The Slingbox was relatively easy to set up, with clear instructions for using it on a computer or through a home network. I hooked up the Slingbox, a compact silver device, to my cable box, then linked the Slingbox to my home network.

More complicated is configuring the Slingbox software, the computer and the router to allow your computers elsewhere to tap into the same video feed. Some routers will automatically set themselves up to handle the chore; mine didn't. Plus, my router was set up through a Macintosh on my network, and the Slingbox currently works only on Windows XP.

Slingbox software provides a viewing window, which can cover most of the monitor's screen, plus a virtual remote control that controls the video device to which you're hooking up – cable box, satellite tuner or digital video recorder.

I spy

After trying the cable box, I hooked up the Slingbox to my camcorder and pointed the lens at my wife, then watched her image on my computer. The device gives you another way to remotely keep track of the kids or the babysitter, the contractor or the dog.

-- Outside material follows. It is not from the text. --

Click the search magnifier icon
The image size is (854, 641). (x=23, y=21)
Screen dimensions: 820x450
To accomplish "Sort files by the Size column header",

I then watched the video feed on my wireless laptop, even walking around outside the house as I kept up with Julia Stiles as she was chasing her Danish prince in The Prince and Me.

And for those into virtual annoyance, you can keep changing the channels even when you're somewhere else. My son in the living room and I in the office had a pitched flipping duel between the Cartoon Network and the History Channel.

Updates planned

Slingbox's seller, San Mateo, Calif.-based Sling Media Inc., says that it plans to expand the Slingbox to work with Apple Macintoshes, smart cellphones and personal digital assistants in coming months, but it hasn't announced release dates.

Pros: Watch television from home anywhere you have a computer hooked up to the Internet.

Cons: Requires Windows XP; router needed to send signal elsewhere; novices may find installation and setup daunting.

Bottom line: If you want to watch the Dallas Cowboys or Desperate Housewives in the South of France, this may be your answer.